If in my script I want to test azure resources using a ruby library (not inspec binary) running in a container:
def my_resource_groups
rg = Inspec::Runner.new(conf={:vendor_cache=>'/app'})
rg.add_target('/app/profiles/azure')
rg.run
end
my_resource_groups()
with this inspec.yml definition
name: inspector
title: Azure InSpec Profile
maintainer: The Authors
copyright: The Authors
copyright_email: [email protected]
license: Apache-2.0
summary: An InSpec Compliance Profile For Azure
version: 0.1.0
inspec_version: '>= 2.2.7'
depends:
- name: inspec-azure
url: https://github.com/inspec/inspec-azure/archive/master.tar.gz
And this test:
title "Azure Resource group spike"
control 'azure_resource_groups' do
describe azure_resource_group do
its('names') { should include 'my_resource_group1' }
end
end
I get:
Skipping profile: 'inspector' on unsupported platform: 'debian/10.7'.

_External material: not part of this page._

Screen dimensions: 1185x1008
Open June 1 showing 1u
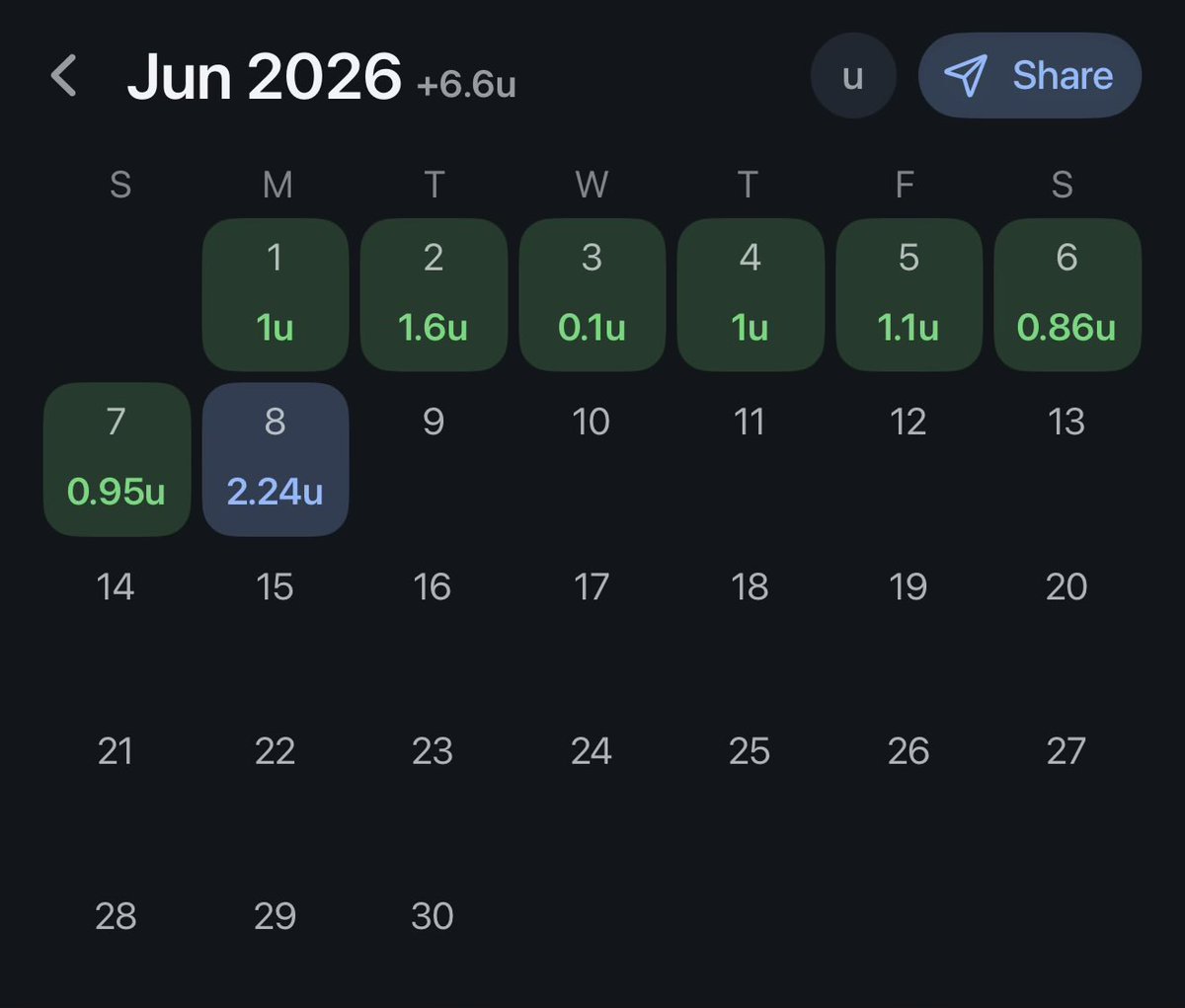tap(276, 295)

How do I pass the equivalent -t azure:// argument to my ruby script, in the same way as I would if I did this:
sudo docker run \
-v /home/vagrant/scratch/share:/share \
-e AZURE_CLIENT_SECRET="some_secret" \
-e AZURE_CLIENT_ID="some_client_id" \
-e AZURE_TENANT_ID="some_tenant_id" \
-e AZURE_SUBSCRIPTION_ID="some_subscription_id" \
chef/inspec \
exec /share/inspector \
-t azure:// \
--chef-license=accept
just in case anyone else comes across this headache, pass the options as a map into the runner object when you instantiate it. (note the vendor cache was tidied up as well)